Roma, 19enne denuncia stupro al Circeo nella notte di Ferragosto

La vittima conosceva uno dei suoi stupratori. E la mente va al massacro del Circeo di 45 anni fa…

Una ragazza di Roma di 19 anni ha denunciato di aver subito uno stupro al Circeo la notte di Ferragosto. La giovane ha riferito che a violentarla sono stati due ragazzi, entrambi romani: uno lei già lo conosceva e forse pensava che potesse essere qualcosa di più che un semplice amico. Mai avrebbe immaginato però che si trasformasse nel suo stupratore.

Secondo il racconto della 19enne, al vaglio della Procura di Latina, la notte del 15 agosto lei era sulla spiaggia con alcuni amici quando avrebbe incontrato un’altra comitiva di cui faceva parte il ragazzo che conosceva: lui e la ragazza a quel punto si sarebbero spostati altrove.
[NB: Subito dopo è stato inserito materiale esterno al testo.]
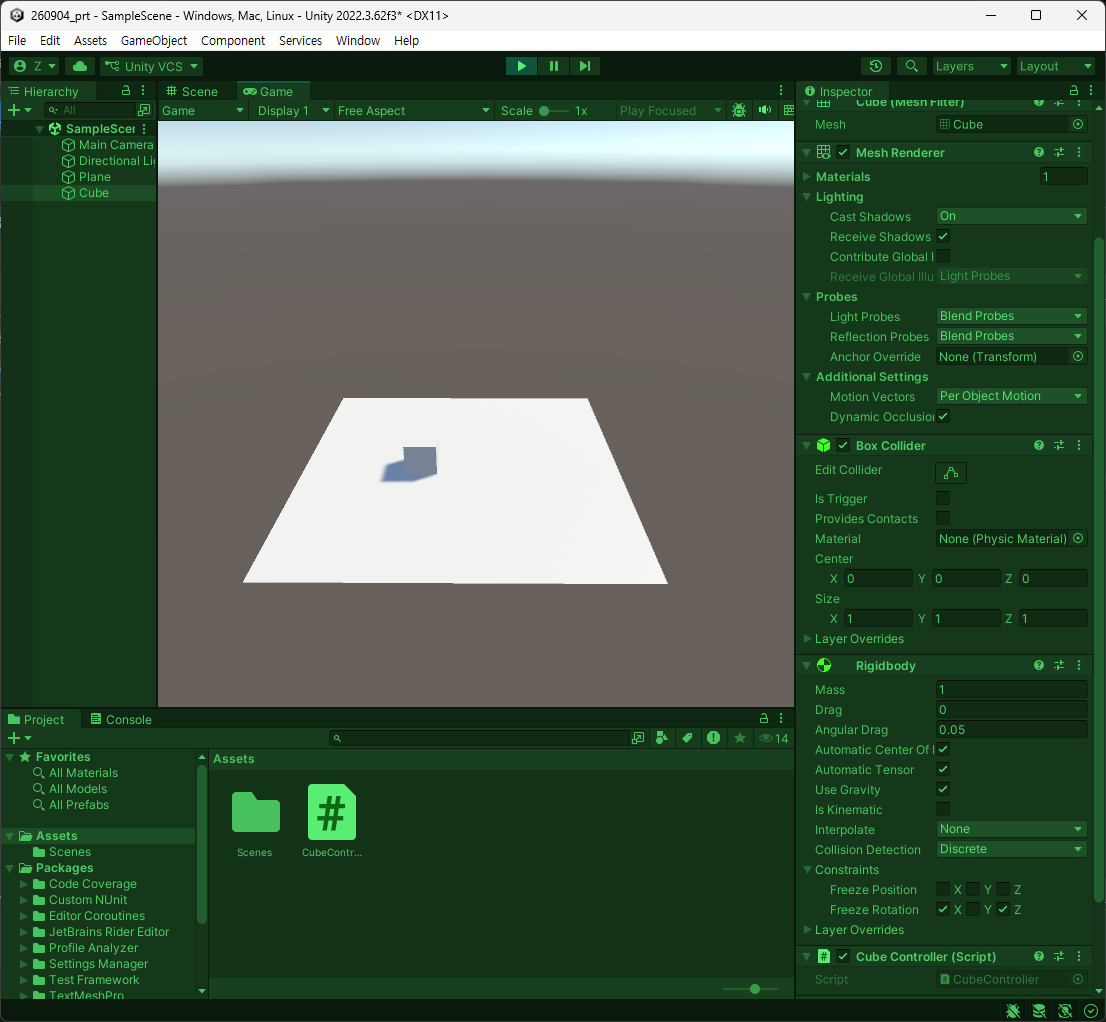Viewport: 1106px width, 1022px height.
Task: Mute audio in Game view
Action: [x=765, y=110]
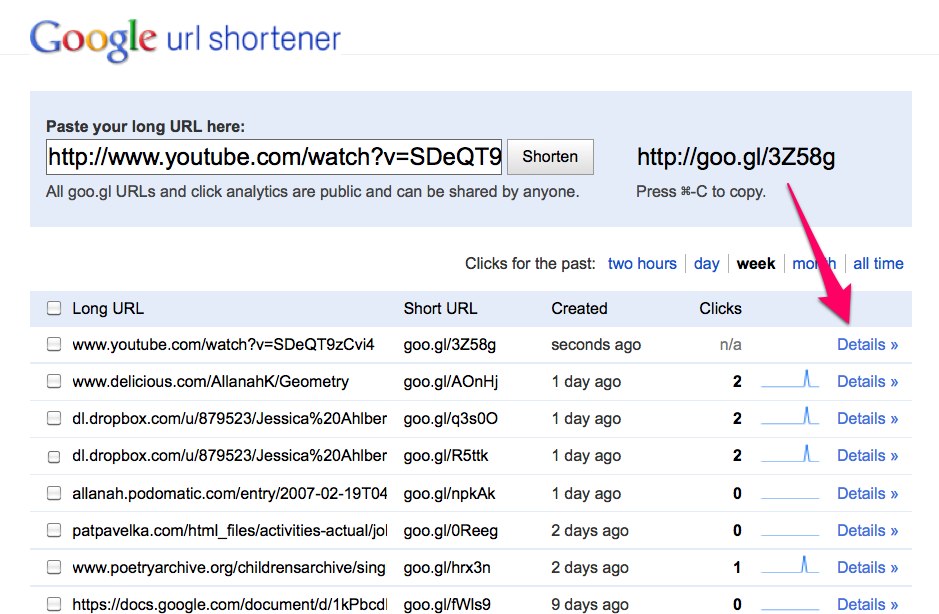Open Details for goo.gl/0Reeg
Screen dimensions: 939x614
click(x=867, y=530)
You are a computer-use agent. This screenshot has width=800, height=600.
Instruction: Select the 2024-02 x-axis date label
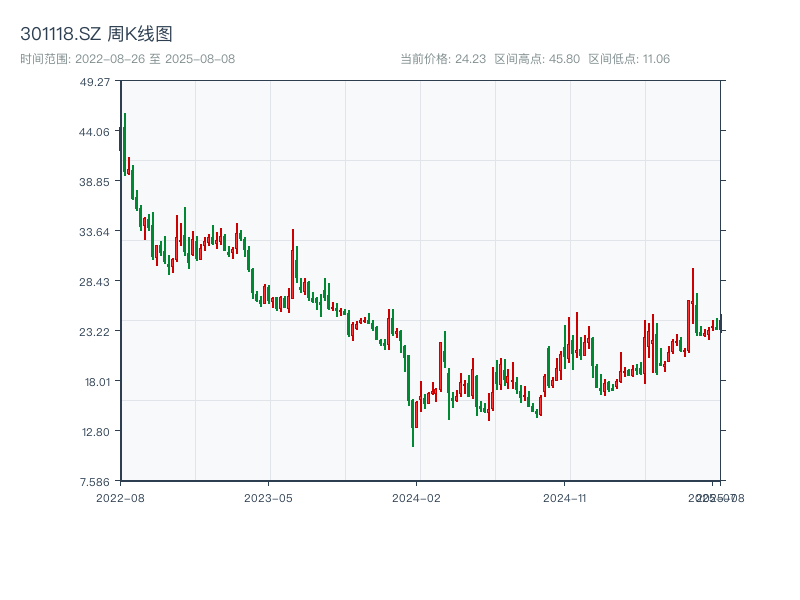coord(417,497)
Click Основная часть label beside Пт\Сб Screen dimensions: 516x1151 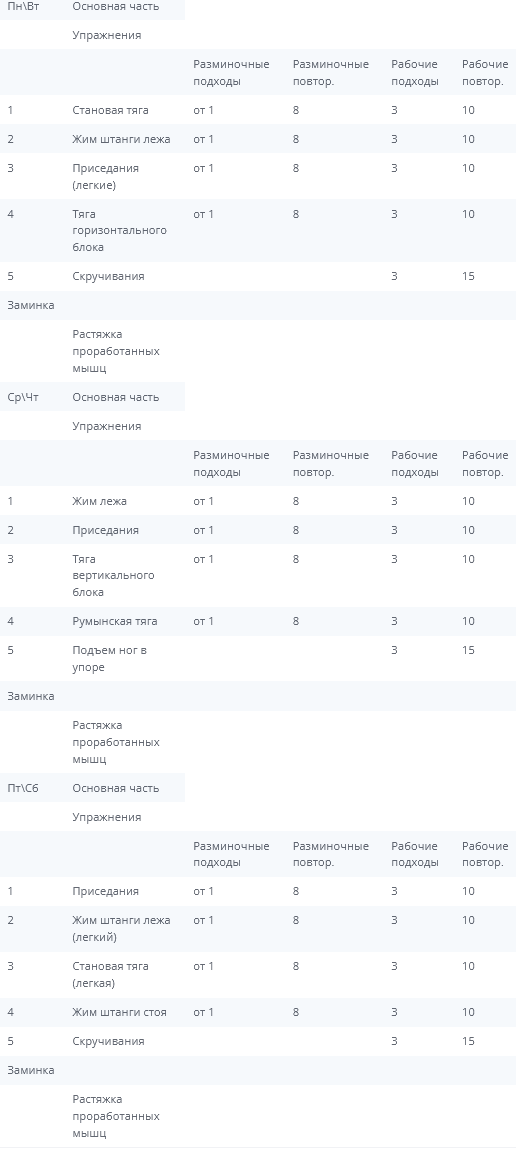[x=115, y=788]
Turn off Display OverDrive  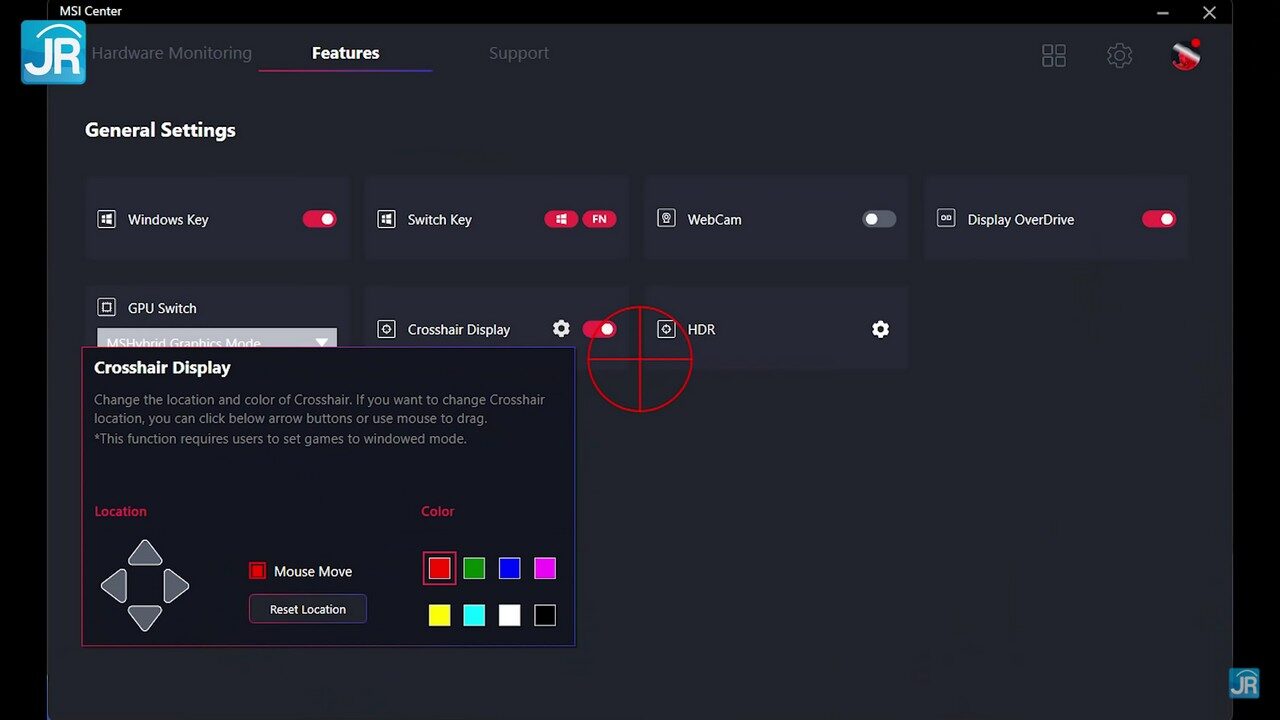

È stato allora che un amico del ragazzo li ha raggiunti, sulla spiaggia libera di Paglia Verde, e insieme i due hanno approfittato di lei. La vittima, dopo essere riuscita a riprendersi dallo choc, è andata al Pronto soccorso dell’ospedale di Fondi, per il referto della violenza sessuale subita, poi ha sporto denuncia al Commissariato di polizia di San Basilio.

I due presunti stupratori sarebbero due neolaureati in giurisprudenza, di 24 e 25 anni, residenti all’Eur, ora indagati a piede libero per l’accusa di violenza sessuale.

45 anni fa il massacro del Circeo

Il fatto riporta alla mente il massacro del Circeo, quando due giovani donne che credevano di aver trovato dei bravi ragazzi vennero rapite e massacrate da un branco di pariolini la notte del 30 settembre 1975.

Rosaria Lopez venne uccisa, Donatella Colasanti venne ridotta in fin di vita e non si riprese mai veramente da quella terribile esperienza, mentre dei loro tre aggressori, Andrea Ghira, Gianni Guido e Angelo Izzo, solo quest’ultimo è ancora detenuto nel carcere di Velletri, responsabile di altri due omicidi nel periodo in cui gli era stata concessa la semilibertà. Ghira è morto di overdose a Melilla, Guido è libero dal 2009.